Imara, depends on the type of red flags….it sounds to me like your daughter may be repeating your life by hooking up with a psychopath or one at least high in the traits. That happens frequently even though she “sees” what her father is.
I’m sorry your son has no contact with you, I am sure that is painful for you.
I suggest that you just maintain as much of a good relationship with her as possible and bite your tongue about the young man unless she ASKS for your opinion and even then, be careful what you say because even if they break up, as a person high in P traits they may get back together. Just be loving toward her and assure her that you are there and have her back if she ever needs you.
My Son Patrick is in prison for murder, and yes, I have erased hiim from my heart, but because he is dangerous to me, I still have to have back-door contact with him by protesting his parolee when he comes up for parole every few years and it is very scary and painful to even do that. My son C has lied to me and betrayed me in the past and because he has continued to lie to me after being warned that if he lied to me again, he would essentially be out of my “circle of trust” and my life. If he were homeless, I WOULD drive him to a Salvation army shelter but that is the extent of the “help” I would offer him. I love him, but I don’t trust him to be honest to me, and I can and will not tolerate dishonest people in my intimate life.
He has made poor financial decisions and because of those decisions and his dishonesty toward me, I no longer feel that when the consequences of his bad decisions “come home to roost” and he becomes destitute that it is my responsibility to “rescue” him. You cannot save people from their own poor judgment.

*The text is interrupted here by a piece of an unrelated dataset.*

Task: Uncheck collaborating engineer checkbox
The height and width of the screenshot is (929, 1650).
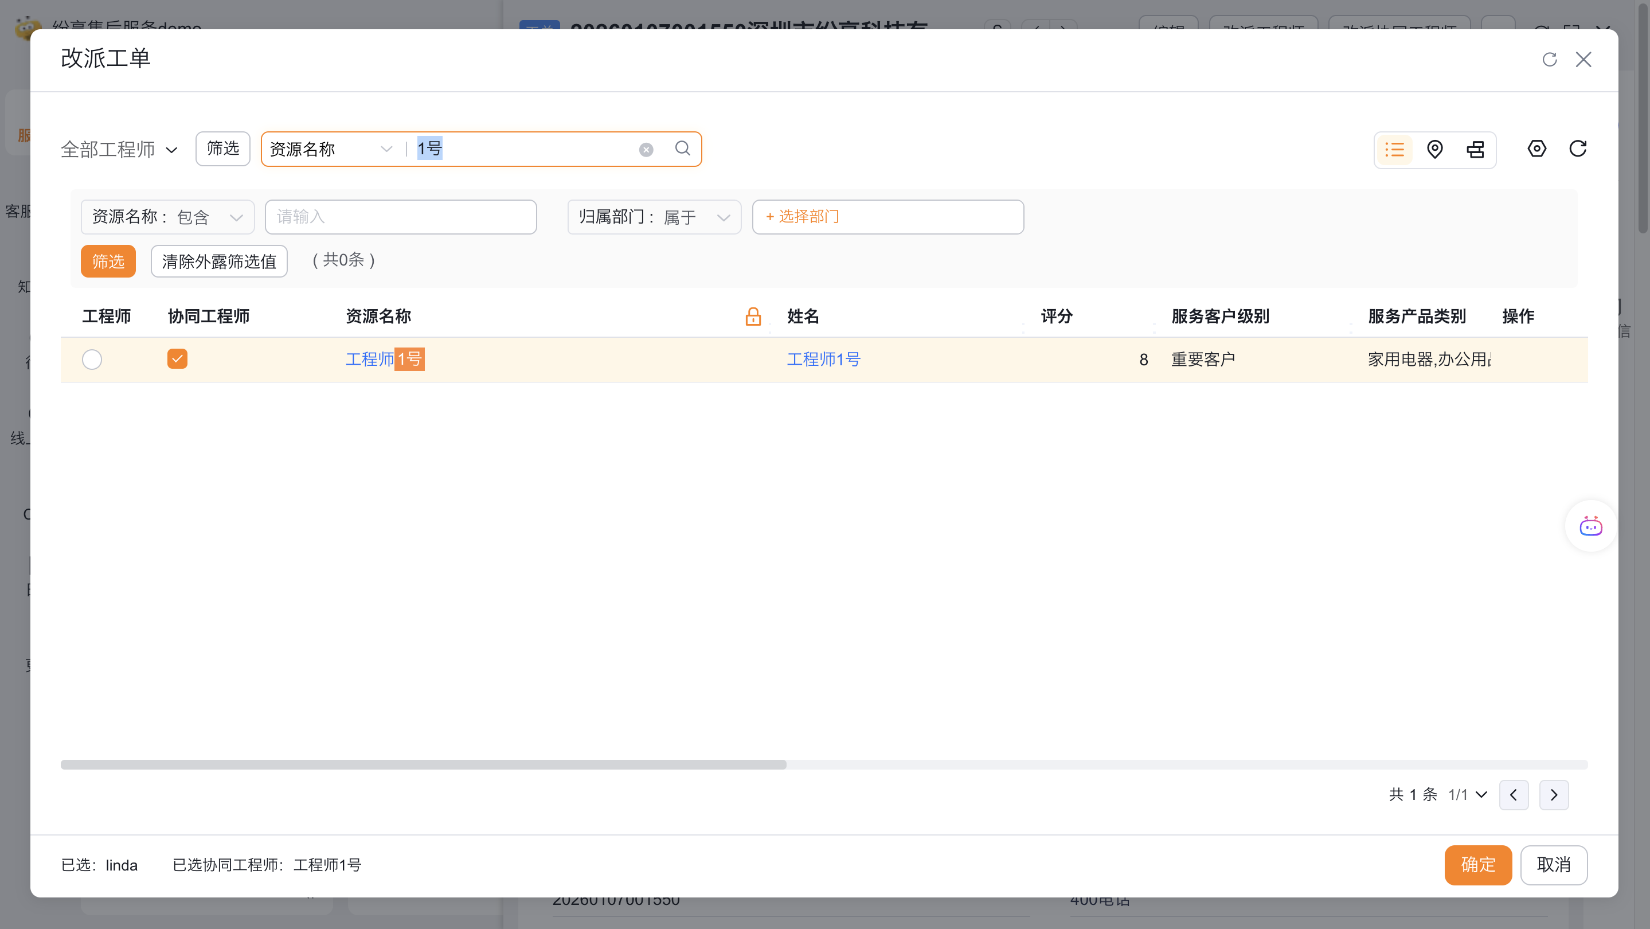Action: (177, 359)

Maybe your daughter will “see the light” and break up with this man, I hope and pray she will. God bless.
Imara,
I am divoricing my “P” after 31 years- I didn’t know there was anyone else here who had been together for so long. I still have contact- but very limited. My kids, thankfully have been wonderful to be but do talk/text with their dad.
Both boys seem to have some of the personality characteristics as the psychopathy, but neither has the evil as far as I can tell. (My husband decided to poison me rather than share assets in a divorce), I have come right out and told my kids the truth about their father and even gave them books to read- I figure that their father controlled himself for 30 years and that acting on evil intentions was a choice he made- rather than simply leaving. Of course, his new lover has had some imput on this I’m sure and she would have loved to have the lake house as a second home (just like I did- except I busted my A## building it- oh and used my father’s inheritance to build it too)

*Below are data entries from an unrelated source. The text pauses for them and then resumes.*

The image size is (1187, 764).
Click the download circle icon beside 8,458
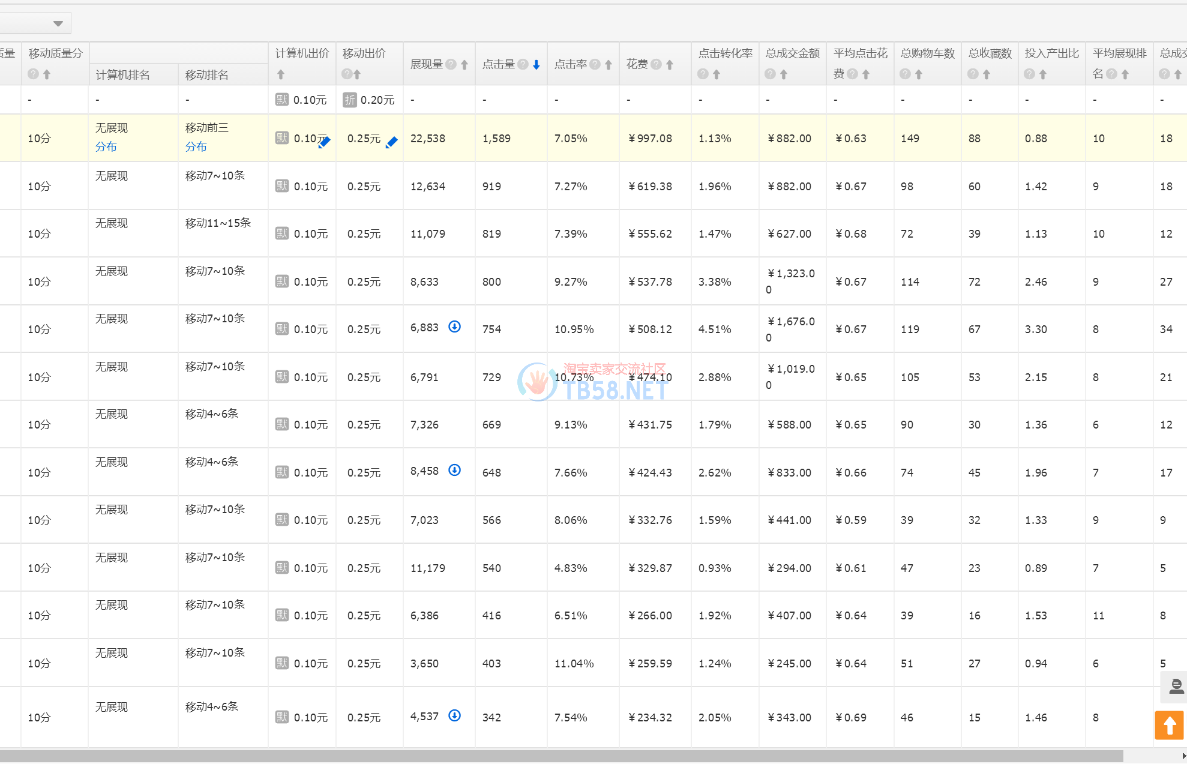pos(455,470)
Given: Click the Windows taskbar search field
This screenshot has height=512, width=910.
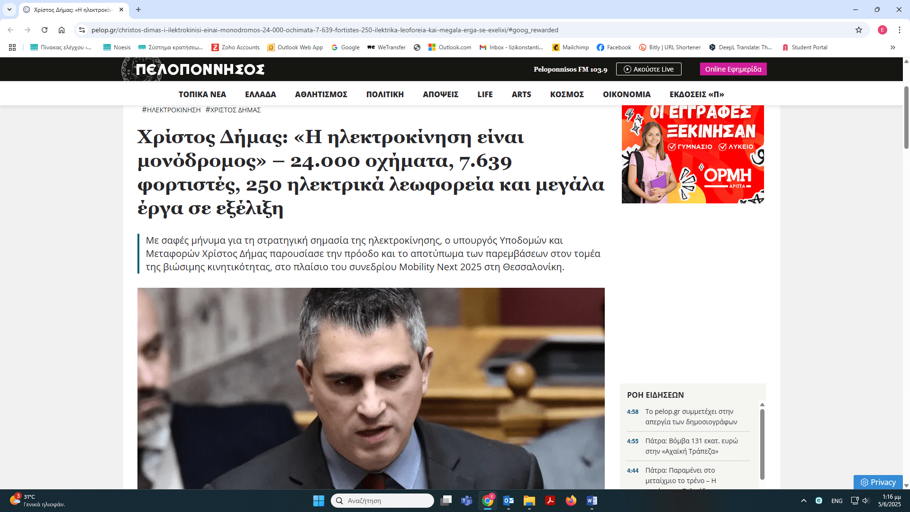Looking at the screenshot, I should [x=382, y=501].
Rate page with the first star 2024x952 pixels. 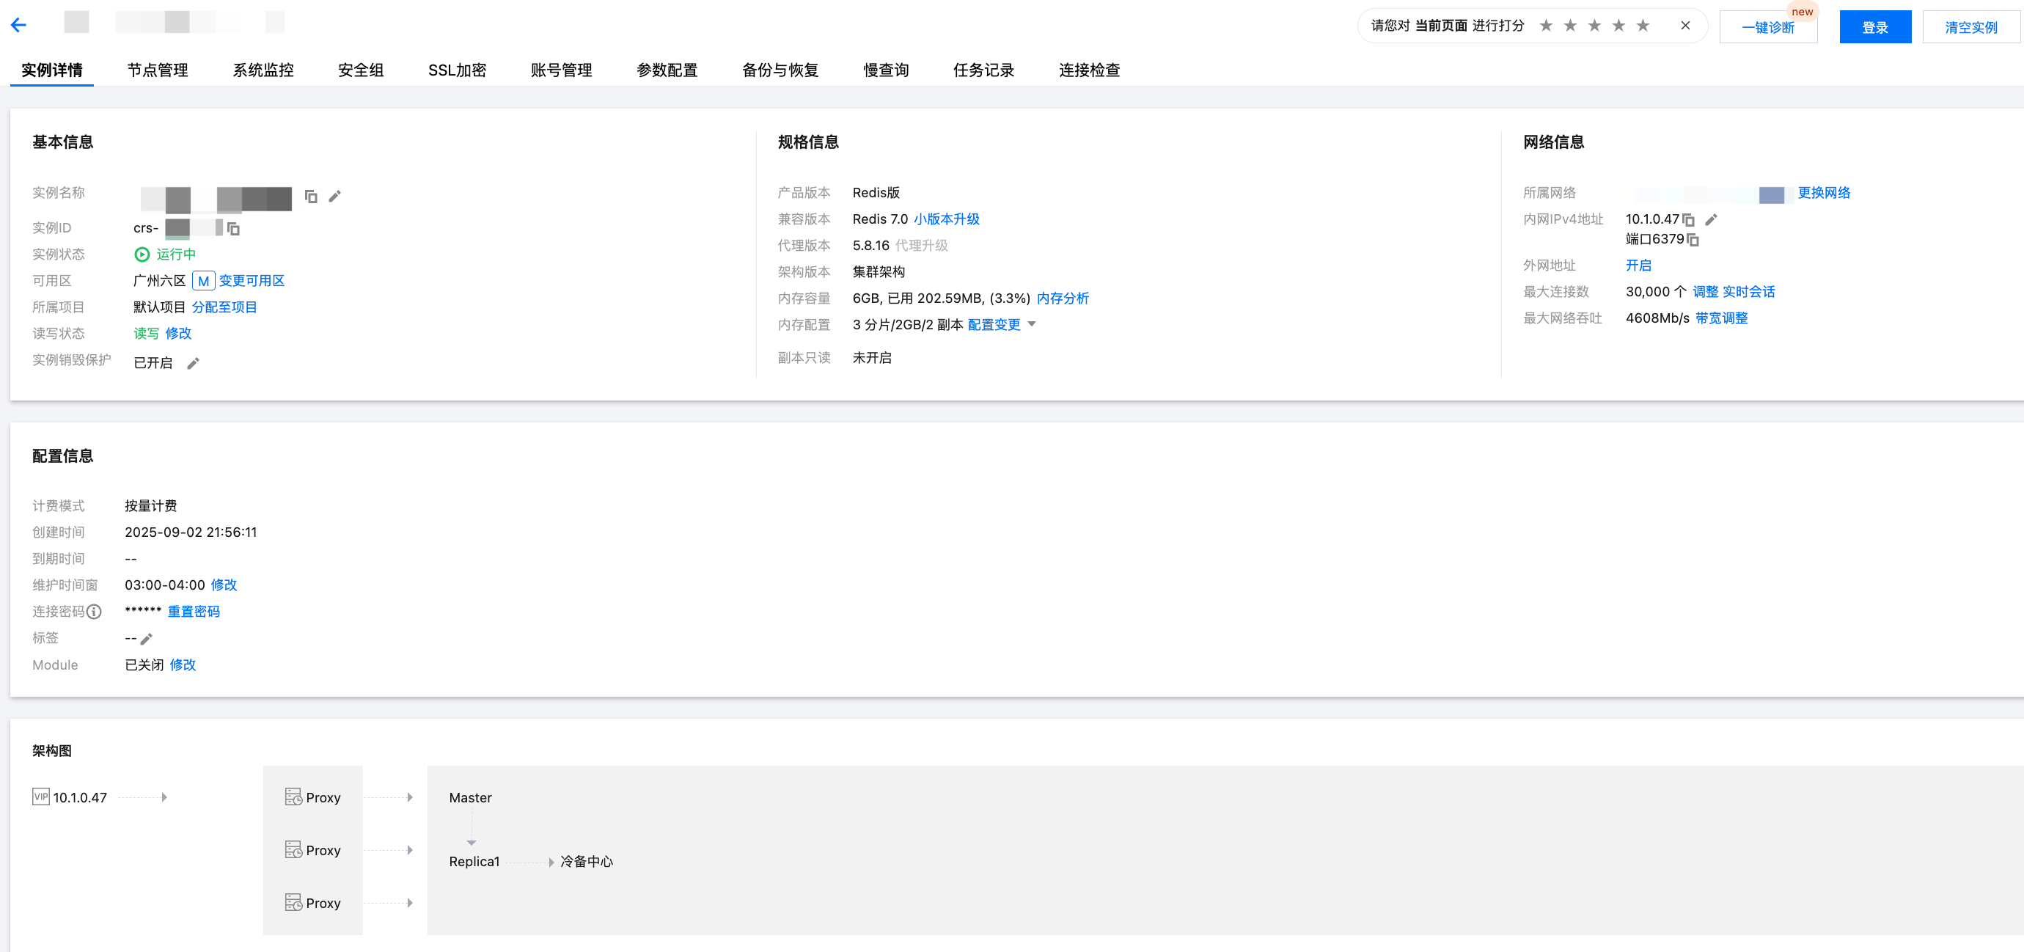1546,26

Your son sounds like he can’t decide who was at fault and rather than choose between you, he chooses to to choose neither-
OXY- got my letter out- please keep us posted on your results.
Dear Discovering, thank you so much. I WILL KEEP EVERYONE POSTED.
My son C’s now X wife decided to leave him and rob my mother, and funny thing is, she could have robbed her for $50K but she decided she’d rather have $24K and kill her husband “in self defense” after he discovered her affair, but it didn’t come off and she went to jail and her ex con lover to prison.
You never know, they seem to think they are ENTITLED to everything you own…glad your X didn’t succeed in poisoning you. Others here have had them try to kill or poison us as well. Unfortunately you are not al0ne.